TEXT EXCERPT:
■ ■ ■
I’ve gained a lot of skills in my first year blogging, but the most important thing that I’ve learned has nothing to do with pageviews.
Today is my one year blogiversary. (Cue the confetti!) Exactly one year ago I pushed publish on my very first post and sent it out into the void with NO idea of the avalanche of blogging that would follow. It’s been a marvelous, challenging, tear-stricken, hilarious, frustrating, and amazing ride.
Learning to blog has a seriously steep learning curve, and I felt like an idiot a lot of the time. I can write, I can take pictures that look pretty good, but the technical and marketing side of things? Whoa, Nelly. I had no idea.
I’ve gained a lot of valuable skills over the last year. I know what SEO is and how to choose keywords to boost my Google ranking. I figured out what a “tribe” was and how to find one via Facebook groups. I also learned how important it is to have such a tribe, or a group of bloggers that you can connect with, support, and ask questions of when you get stuck. I learned how to add plugins, become an affiliate, get my site unblocked from Pinterest (grr), and do all sorts of other bloggy things.
However, the most important thing I’ve learned (and am still learning…over and over) is to be true to myself.
As I’ve gotten more comfortable in the blogging world, and found little bits of success here and there, it’s been super tempting to take it to the next level. To push myself harder, spend more time working, and really make a name for myself out there. That’s not a bad thing necessarily. I want this little blog of mine to succeed, and I’m willing to work hard for it.
■ ■ ■
RECORDED INFORMATION:
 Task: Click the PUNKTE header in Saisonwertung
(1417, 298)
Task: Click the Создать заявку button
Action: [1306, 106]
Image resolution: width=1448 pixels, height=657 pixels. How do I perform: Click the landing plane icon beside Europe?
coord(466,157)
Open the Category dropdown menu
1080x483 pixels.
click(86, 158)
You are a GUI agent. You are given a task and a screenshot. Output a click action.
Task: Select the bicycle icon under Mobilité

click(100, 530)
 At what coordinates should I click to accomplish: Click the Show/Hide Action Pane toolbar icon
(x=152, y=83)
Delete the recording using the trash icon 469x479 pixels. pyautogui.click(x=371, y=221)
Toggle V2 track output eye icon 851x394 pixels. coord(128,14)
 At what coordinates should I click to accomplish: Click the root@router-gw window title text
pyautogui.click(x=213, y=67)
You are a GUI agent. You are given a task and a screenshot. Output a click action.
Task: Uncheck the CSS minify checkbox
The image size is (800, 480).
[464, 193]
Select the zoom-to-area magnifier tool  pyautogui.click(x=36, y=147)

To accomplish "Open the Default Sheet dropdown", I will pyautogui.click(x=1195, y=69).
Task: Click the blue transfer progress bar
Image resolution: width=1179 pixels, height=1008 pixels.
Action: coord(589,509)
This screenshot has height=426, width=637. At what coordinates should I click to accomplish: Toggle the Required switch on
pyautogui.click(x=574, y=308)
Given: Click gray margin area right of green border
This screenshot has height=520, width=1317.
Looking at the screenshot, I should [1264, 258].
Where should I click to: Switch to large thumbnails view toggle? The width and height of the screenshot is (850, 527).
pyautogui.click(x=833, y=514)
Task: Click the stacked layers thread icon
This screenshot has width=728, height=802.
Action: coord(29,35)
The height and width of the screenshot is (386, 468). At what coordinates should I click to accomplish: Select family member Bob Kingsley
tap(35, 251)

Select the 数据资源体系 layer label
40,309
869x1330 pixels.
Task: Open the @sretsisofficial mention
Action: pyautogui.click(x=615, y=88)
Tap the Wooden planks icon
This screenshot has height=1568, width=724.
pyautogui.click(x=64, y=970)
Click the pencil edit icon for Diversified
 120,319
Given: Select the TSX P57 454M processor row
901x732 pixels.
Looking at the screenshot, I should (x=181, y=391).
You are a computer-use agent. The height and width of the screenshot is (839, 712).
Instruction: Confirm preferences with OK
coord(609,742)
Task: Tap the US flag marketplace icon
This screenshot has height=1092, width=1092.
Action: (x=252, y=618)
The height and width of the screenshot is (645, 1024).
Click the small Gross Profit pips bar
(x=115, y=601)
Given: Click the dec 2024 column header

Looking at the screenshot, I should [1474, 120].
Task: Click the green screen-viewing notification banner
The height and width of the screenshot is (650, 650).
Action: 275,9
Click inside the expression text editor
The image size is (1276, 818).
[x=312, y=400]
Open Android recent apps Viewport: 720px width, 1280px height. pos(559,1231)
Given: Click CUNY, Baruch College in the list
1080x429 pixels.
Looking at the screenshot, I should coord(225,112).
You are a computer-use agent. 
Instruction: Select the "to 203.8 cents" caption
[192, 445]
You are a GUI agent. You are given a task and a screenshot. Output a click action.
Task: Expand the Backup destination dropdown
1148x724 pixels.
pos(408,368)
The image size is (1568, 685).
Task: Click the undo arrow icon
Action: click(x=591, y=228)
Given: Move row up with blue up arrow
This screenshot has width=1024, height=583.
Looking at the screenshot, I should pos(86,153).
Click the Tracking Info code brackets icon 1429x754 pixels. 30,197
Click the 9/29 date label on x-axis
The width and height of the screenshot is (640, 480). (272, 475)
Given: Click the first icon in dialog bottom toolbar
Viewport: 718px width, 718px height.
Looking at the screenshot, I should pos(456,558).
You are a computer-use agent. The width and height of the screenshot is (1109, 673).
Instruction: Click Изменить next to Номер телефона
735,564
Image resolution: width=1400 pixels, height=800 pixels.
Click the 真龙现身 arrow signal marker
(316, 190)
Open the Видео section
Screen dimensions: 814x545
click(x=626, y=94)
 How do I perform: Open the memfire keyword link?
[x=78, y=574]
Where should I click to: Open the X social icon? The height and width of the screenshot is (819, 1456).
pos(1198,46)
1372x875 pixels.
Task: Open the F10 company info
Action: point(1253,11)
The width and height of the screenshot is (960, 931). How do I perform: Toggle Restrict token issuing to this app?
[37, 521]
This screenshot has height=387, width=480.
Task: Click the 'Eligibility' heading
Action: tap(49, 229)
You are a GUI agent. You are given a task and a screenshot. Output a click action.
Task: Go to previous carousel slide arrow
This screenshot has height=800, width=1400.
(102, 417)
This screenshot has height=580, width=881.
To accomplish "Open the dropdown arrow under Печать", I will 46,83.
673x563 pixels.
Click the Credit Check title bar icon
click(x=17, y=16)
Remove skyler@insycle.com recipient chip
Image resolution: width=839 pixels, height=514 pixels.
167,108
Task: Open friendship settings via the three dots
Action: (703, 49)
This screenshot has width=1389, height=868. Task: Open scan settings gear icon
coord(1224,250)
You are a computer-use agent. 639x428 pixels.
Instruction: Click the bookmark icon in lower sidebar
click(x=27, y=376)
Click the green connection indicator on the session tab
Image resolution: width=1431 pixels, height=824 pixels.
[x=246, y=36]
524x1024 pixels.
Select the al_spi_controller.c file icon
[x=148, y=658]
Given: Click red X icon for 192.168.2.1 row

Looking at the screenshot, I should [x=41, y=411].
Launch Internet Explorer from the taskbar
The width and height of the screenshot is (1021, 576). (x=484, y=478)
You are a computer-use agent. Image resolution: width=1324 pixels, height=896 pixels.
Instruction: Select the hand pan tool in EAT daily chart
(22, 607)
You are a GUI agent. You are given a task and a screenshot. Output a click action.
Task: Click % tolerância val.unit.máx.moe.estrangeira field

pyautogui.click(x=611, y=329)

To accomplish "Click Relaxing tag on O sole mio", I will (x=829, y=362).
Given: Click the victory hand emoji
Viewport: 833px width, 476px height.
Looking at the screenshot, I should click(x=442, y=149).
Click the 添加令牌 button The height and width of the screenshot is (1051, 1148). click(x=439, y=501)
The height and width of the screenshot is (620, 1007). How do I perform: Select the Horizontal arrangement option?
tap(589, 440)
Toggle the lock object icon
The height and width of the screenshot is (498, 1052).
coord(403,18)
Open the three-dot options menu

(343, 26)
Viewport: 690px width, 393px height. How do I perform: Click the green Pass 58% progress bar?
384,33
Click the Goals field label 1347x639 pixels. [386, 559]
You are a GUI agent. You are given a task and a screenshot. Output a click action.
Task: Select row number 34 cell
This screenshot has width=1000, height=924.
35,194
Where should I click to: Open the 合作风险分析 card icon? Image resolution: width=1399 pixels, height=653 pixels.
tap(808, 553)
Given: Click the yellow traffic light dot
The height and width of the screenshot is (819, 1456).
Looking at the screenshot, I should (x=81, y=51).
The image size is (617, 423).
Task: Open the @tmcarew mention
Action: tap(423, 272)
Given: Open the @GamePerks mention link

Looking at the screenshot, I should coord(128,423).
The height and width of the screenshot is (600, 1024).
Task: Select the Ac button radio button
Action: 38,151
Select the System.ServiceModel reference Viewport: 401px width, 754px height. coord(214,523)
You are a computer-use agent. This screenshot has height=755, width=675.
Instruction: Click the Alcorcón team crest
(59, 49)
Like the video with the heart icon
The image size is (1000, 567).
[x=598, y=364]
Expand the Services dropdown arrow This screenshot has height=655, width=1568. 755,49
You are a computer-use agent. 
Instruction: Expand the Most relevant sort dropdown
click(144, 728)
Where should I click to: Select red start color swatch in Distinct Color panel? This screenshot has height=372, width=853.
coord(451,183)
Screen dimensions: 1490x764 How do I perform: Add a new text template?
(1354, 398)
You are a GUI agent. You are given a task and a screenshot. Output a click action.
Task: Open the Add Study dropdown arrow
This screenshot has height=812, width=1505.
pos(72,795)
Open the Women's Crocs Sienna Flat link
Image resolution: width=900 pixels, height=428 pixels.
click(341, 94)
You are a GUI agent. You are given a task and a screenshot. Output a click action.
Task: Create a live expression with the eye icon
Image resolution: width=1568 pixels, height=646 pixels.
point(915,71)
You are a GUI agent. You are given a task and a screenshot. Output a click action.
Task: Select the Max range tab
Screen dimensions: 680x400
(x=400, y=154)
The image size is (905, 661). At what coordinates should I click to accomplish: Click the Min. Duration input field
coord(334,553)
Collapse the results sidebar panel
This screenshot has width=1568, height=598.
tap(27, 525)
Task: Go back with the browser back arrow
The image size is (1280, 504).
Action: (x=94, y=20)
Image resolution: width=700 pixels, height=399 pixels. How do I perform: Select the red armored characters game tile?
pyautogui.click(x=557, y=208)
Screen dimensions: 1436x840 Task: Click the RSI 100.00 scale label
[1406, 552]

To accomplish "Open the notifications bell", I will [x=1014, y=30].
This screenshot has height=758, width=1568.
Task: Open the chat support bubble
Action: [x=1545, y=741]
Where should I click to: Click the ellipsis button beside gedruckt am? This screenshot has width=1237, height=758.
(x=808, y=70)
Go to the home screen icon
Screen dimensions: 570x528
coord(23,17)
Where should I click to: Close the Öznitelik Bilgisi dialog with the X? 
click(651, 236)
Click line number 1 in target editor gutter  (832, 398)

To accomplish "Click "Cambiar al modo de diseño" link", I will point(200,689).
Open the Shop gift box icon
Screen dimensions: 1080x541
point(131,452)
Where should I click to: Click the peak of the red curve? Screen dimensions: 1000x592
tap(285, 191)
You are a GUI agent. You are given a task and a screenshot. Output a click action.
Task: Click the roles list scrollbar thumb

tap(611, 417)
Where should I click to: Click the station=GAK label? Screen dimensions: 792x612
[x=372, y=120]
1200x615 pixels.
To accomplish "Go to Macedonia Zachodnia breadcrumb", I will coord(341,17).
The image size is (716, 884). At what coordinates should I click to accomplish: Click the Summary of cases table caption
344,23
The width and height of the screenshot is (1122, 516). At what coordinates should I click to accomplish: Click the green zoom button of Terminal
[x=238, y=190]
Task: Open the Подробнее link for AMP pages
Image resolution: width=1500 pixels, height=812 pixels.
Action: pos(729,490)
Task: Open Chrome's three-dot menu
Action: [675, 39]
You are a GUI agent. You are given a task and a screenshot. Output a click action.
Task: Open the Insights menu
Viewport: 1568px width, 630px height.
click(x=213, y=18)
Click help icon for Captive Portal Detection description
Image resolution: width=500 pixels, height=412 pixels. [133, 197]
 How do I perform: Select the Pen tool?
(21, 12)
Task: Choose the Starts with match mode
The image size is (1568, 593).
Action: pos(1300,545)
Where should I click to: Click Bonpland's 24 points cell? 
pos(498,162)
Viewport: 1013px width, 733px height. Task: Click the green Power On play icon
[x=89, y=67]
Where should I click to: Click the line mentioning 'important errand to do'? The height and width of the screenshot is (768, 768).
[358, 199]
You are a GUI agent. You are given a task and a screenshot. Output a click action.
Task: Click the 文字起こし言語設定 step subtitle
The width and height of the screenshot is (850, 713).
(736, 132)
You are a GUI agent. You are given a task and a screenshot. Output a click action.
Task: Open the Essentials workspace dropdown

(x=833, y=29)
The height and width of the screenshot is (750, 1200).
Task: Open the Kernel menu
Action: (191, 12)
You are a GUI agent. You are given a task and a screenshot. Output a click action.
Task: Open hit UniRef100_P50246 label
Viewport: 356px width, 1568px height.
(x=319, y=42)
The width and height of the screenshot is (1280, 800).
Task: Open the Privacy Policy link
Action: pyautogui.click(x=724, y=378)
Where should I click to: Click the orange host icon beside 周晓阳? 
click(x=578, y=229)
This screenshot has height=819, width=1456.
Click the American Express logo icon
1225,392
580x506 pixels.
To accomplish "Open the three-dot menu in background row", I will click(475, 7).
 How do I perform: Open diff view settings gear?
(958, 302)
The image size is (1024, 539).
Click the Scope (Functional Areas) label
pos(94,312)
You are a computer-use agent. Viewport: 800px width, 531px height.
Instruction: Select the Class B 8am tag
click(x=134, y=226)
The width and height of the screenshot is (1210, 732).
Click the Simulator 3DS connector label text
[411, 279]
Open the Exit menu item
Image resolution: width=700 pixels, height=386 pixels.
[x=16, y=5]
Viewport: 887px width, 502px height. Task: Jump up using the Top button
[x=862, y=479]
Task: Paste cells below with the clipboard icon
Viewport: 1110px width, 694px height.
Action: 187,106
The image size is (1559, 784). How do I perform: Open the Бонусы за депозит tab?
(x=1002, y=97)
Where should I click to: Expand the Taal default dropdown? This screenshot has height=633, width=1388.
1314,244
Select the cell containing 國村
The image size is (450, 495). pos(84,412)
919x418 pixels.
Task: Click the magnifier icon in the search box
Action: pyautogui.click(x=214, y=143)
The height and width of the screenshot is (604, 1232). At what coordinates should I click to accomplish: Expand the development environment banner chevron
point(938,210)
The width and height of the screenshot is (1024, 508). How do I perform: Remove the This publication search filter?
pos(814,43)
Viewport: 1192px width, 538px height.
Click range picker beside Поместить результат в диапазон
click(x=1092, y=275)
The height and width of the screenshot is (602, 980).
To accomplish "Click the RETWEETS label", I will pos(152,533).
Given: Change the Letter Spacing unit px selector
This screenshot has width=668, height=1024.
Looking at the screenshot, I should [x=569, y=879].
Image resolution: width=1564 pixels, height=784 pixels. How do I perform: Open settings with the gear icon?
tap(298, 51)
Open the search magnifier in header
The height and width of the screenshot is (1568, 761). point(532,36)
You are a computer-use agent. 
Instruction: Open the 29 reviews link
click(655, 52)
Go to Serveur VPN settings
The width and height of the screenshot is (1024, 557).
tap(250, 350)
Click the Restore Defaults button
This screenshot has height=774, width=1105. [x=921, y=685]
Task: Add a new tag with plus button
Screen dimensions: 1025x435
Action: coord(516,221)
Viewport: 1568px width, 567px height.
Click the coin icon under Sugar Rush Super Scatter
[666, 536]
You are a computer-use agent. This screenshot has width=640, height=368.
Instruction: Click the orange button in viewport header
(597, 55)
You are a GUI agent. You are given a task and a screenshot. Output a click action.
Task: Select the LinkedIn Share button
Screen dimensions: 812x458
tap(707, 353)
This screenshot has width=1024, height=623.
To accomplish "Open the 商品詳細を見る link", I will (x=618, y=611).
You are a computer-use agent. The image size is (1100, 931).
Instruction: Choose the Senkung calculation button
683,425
■ ■ ■
INSTRUCTIONS:
A) In the blog post about the writer's first year of blogging, what does the writer name as the most important thing learned?
B) Decide whether each statement agrees with the blog post about the first year of blogging, and quote the words of the post that settle it:
(i) The writer found the technical and marketing side of blogging easy from the start.
(ii) The writer learned how to find a tribe through Facebook groups.
(iii) The writer regards pushing harder and working more as necessarily a bad thing.
C) Carry the blog post about the first year of blogging forward from its final sentence, keeping the writer's voice.

RESULTS BY TASK:
A) The most important thing the writer has learned is to be true to themselves.

B)
(i) No: "but the technical and marketing side of things? Whoa, Nelly. I had no idea."
(ii) Yes: "I figured out what a “tribe” was and how to find one via Facebook groups."
(iii) No: "That’s not a bad thing necessarily."

C)
I see income reports from bloggers who are making thousands of dollars a month, or who gained 500 Instagram followers in two weeks, or who are promoting new awesome e-books. I start comparing myself to them and wondering if I should be doing more.
A breaking point
For the last couple of weeks I’ve felt so much pressure to come up with something awesome to celebrate my one year mark as a blogger. Several months ago, I told myself that by this time I would have upgraded my theme, started an email newsletter, and pitched to several sponsors so that for my blogiversary I could launch some awesome giveaway to thank my wonderful readers (and you are wonderful, by the by). Well, here we are, and I am just not there yet. I’ve been stressed out and pretty much killing myself this week trying to figure out how to do it all.
And that’s when I had to remind myself: building my blog has to be done according to my own goals and desires–not from a need to keep up with blogging Joneses.
Every blogger has different goals. Mine are unique to me, and I need to be true to myself.
I am NOT blogging to get rich.
I am not blogging to make it a full time job with a full time income.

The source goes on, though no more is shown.